_TASK INPUT_.
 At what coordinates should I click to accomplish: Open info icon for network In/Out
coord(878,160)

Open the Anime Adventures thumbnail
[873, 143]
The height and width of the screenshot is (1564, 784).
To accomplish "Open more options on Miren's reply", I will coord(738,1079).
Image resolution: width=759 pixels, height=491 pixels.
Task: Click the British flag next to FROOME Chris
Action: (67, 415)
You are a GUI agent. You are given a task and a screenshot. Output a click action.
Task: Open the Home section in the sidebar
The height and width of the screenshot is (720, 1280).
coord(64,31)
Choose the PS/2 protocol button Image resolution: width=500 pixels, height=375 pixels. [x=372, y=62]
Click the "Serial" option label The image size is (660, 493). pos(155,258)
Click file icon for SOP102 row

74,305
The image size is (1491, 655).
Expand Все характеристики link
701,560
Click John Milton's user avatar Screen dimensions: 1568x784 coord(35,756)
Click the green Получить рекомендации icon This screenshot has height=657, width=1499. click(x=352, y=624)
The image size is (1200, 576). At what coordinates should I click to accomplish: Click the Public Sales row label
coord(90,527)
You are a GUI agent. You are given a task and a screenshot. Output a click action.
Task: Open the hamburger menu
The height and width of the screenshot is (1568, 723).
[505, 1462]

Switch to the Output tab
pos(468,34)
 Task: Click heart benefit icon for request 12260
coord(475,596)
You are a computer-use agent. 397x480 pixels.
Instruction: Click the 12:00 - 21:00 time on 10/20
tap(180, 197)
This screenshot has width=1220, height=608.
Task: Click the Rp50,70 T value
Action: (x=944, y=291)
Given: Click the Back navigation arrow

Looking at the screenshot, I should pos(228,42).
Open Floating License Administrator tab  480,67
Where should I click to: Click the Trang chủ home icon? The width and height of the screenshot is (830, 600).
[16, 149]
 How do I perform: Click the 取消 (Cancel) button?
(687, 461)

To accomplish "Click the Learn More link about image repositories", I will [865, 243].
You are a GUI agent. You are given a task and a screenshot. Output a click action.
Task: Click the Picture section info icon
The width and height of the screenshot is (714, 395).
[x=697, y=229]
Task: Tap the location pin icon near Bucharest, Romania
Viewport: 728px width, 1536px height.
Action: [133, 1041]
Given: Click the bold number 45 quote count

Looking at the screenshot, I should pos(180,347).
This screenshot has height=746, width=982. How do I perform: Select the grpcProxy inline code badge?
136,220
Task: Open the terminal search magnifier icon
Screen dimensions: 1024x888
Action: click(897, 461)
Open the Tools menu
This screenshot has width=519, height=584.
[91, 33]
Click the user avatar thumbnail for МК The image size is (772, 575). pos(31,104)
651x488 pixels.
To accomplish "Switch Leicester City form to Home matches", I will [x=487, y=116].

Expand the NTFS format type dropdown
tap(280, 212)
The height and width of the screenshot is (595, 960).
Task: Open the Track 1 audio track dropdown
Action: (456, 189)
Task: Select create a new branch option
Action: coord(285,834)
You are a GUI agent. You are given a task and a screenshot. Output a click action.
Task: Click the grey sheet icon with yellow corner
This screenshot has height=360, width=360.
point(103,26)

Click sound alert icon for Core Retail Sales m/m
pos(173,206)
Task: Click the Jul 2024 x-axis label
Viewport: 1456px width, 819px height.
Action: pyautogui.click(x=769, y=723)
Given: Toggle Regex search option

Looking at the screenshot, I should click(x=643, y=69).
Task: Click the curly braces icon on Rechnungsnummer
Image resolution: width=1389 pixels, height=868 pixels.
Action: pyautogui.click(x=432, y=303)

_TASK TO COMPLETE_. Copy out the rows again, requests included, starting at the line that contains "Open Floating License" and stopping after the line that contains "[x=697, y=229]". Offset every click coordinate in the answers by +16.

_OUTPUT FOR THIS EXERCISE_.
Open Floating License Administrator tab  496,83
Where should I click to: Click the Trang chủ home icon? The width and height of the screenshot is (830, 600).
[32, 165]
 How do I perform: Click the 取消 (Cancel) button?
(703, 477)

To accomplish "Click the Learn More link about image repositories", I will [881, 259].
You are a GUI agent. You are given a task and a screenshot. Output a click action.
Task: Click the Picture section info icon
The width and height of the screenshot is (714, 395).
[x=713, y=245]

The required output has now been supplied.